**Written task 1**
In the records, from the start through the line containing "Action: [260, 130]", change "Select" to "Choose" and write those lines out again with nothing else altered. Leave the pictures out.

--- Start of Excerpted text ---

Keywords

1 Introduction

With the continuous advance of wireless networks and the great proliferation of smartphones, many applications are launched in the market every day. Nowadays, the requirements for the ubiquitous computing, which predicts software as part of people’s daily life and available, transparently, at anytime, anywhere and from any device, have been increasingly explored to build these applications. This application’s ubiquity is reached by automatically monitoring contextual information related to the use of these applications.

Collecting data from smartphone users’ experiences and associating them to the context where the interactions occur is a great challenge for the Human-Computer Interaction (HCI) area. The situations change and the results from the tests are highly dependent on the context. As an example, a person that interacts with a mobile application sitting on his home sofa, will have different external interferences when compared to the same task done while walking on the street.

In the literature, it is possible to find many authors who defend the necessity to relate the context influence on the users’ interactions with these applications [1]. To conduct the studies with such a broad reach, it is necessary to use methodologies and techniques that carry out experiments that are able to collect data contextualized with the scenarios where the interactions take place [2]. This fact provokes a lot of discussion regarding the place where experiments are conducted (in the field or in the laboratory) [3], as well as the techniques which may be used to extract the best set of data that characterize the experiments [4]. This work was motivated by these discussions, having the following main contributions: (i) Comparison of the main approaches used to evaluate smartphone applications; (ii) Use the UXEproject infrastructure, as a new approach created with the potential to extract and relate quantitative, contextual and subjective data. (iii) Conduction of field experiments, relating contextual factors to usability metrics for smartphone applications.

The remainder of this paper is divided into six sections. Section 2 presents the state of the art concerning evaluations of smartphone usability, encompassing the investigation of the approaches used to carry out the usability experiments. Section 3 describes the UXEproject infrastructure adopted to facilitate the experiment presented in this work. Section 4 describes the methodology used for the execution of the experiment. Section 5 summarizes the presentation and discussion of the results obtained. Section 6 presents the conclusions and future prospects.

2 The State of the Art

The relationship between context and usability is an issue widely discussed by the scientific community which studies the influence of scenarios regarding the interaction with smartphones. The experiences show that humans usually interact with systems in unusual ways [5]. Thus, the insertion of users and real scenarios in the tests is essential to delineate the users’ preferences and the consequent adaptation of products addressed to them [3].

--- End of Excerpted text ---
--- Start of Provided records ---

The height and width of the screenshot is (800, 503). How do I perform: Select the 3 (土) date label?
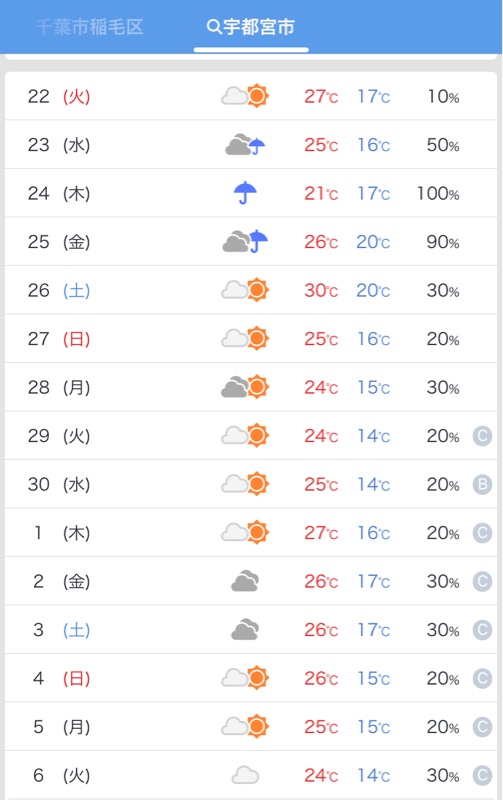click(x=61, y=630)
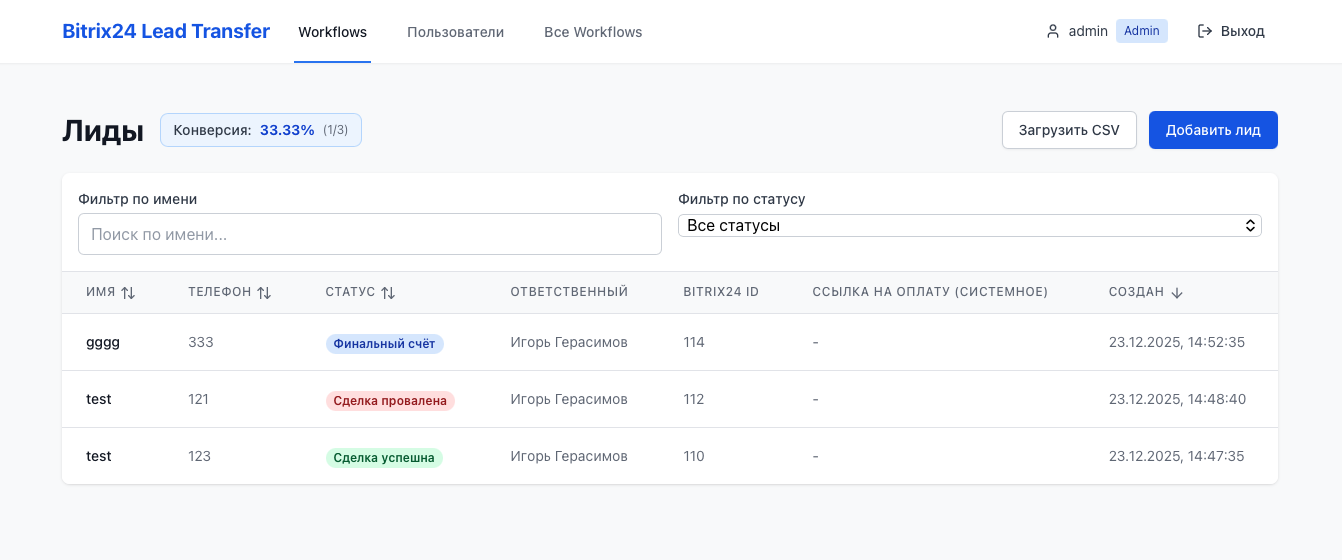The height and width of the screenshot is (560, 1342).
Task: Click the Конверсия 33.33% indicator
Action: [260, 130]
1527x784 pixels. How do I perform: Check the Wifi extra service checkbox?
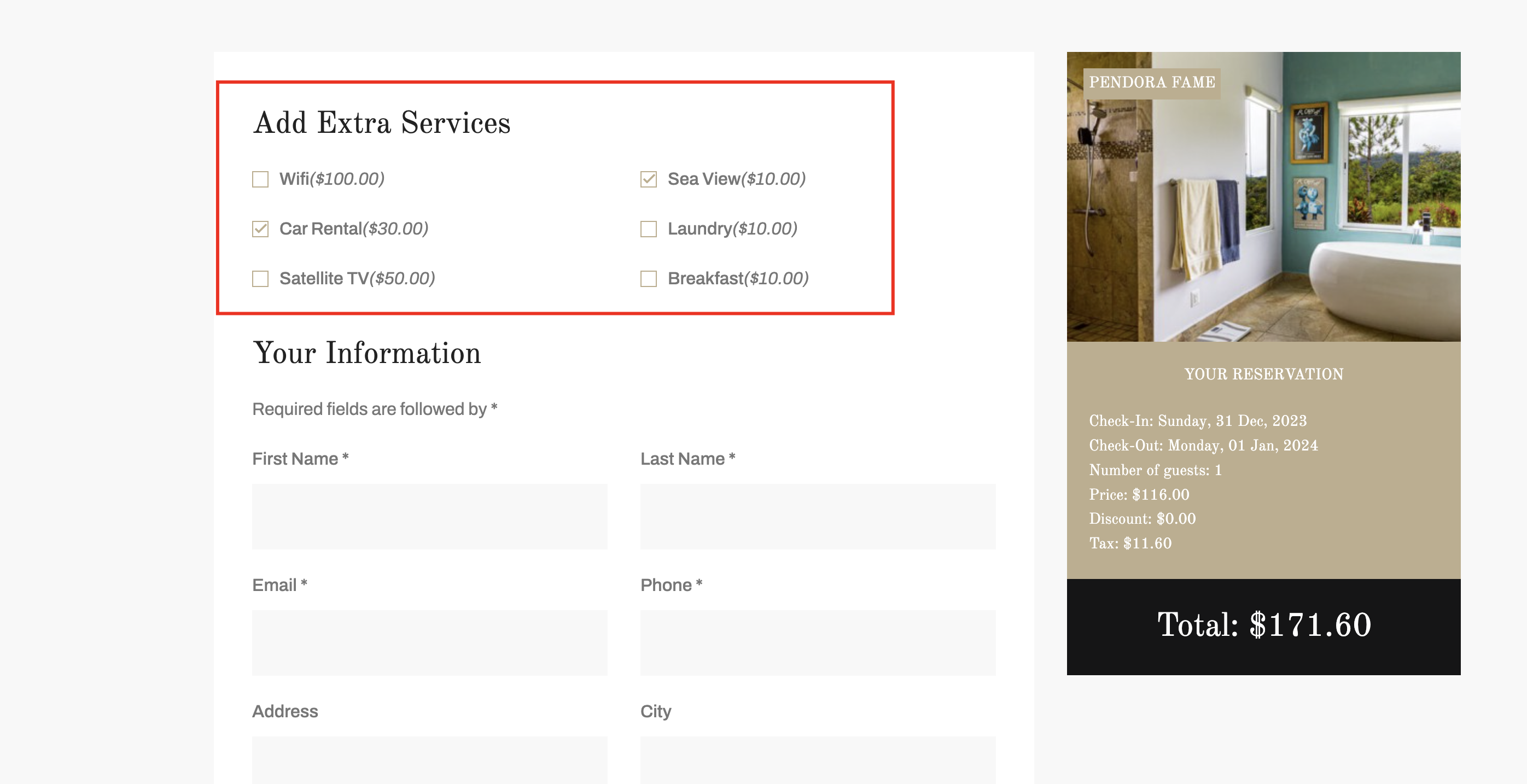(260, 179)
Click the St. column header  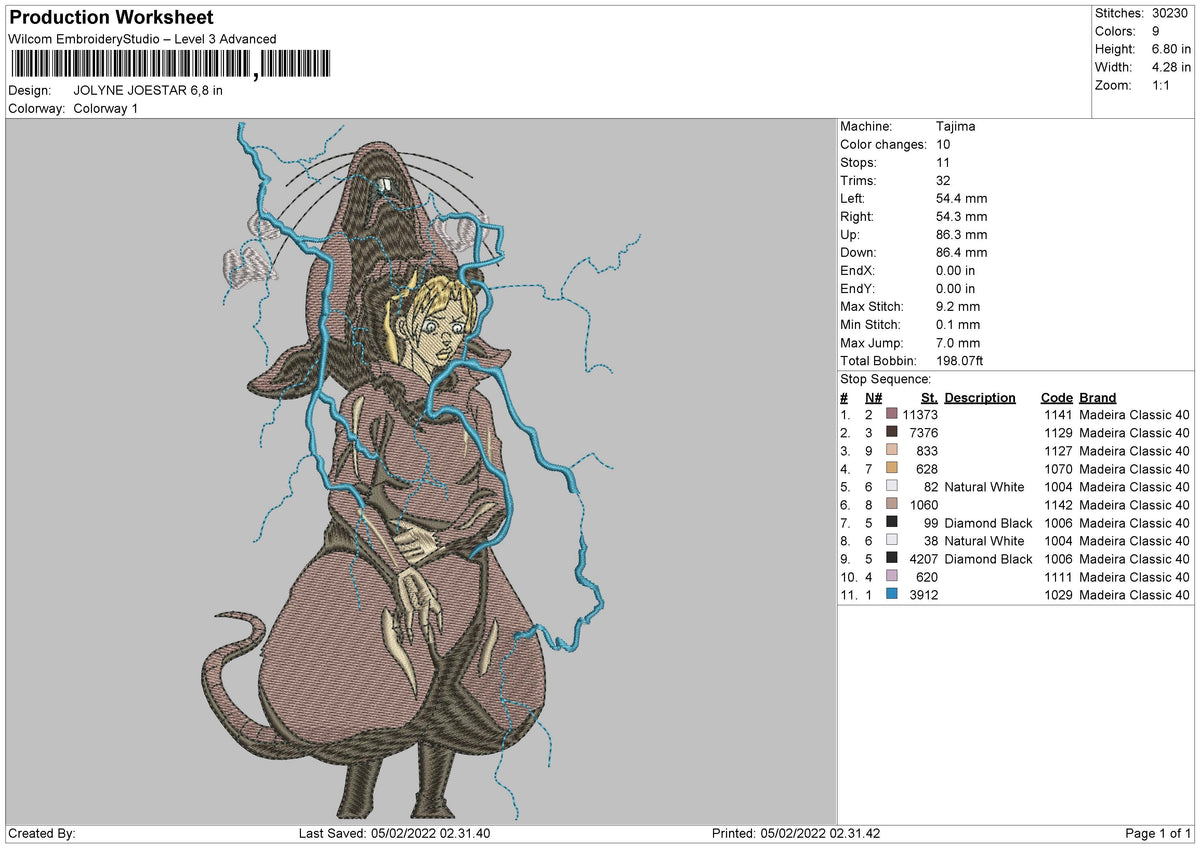click(x=929, y=397)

--- End of Provided records ---

**Written task 2**
Continue the paper on smartphone usability in context from the point where it stops.

**Expected answer 1**
The height and width of the screenshot is (800, 503). How do I perform: Choose the 3 (土) date label?
click(x=61, y=630)
The height and width of the screenshot is (560, 1342).
Task: Click the Конверсия 33.33% indicator
Action: [260, 130]

**Expected answer 2**
Kawalek et al. [6] suggests evaluation methods which encompass different observation angles in the experiments, such as quantitative data (usability metrics), the subjective evaluation (users’ feelings) and contextual data (e.g., environmental conditions and the devices’ characteristics). The main problem is the lack of literature covering approaches that support these three requirements combined in a single experiment. Generally, only one or two of them are related.

Coursaris and Kim [7] carried out a systematic data survey, from 2000 to 2010, which allowed them to identify that 47 % of the works that evaluate mobile devices are done in the laboratory, 21 % in the field, 10 % used both scenarios and 22 % are conducted without the participation of users. A point to be observed is that many studies don’t consider the mobile feature of such devices, applying traditional evaluation methods. Another fact which calls attention in the results presented is that 47 % of the studies evaluate individual and out of context tasks, 46 % are based on the technology used and only 14 % consider context data and the users’ characteristics.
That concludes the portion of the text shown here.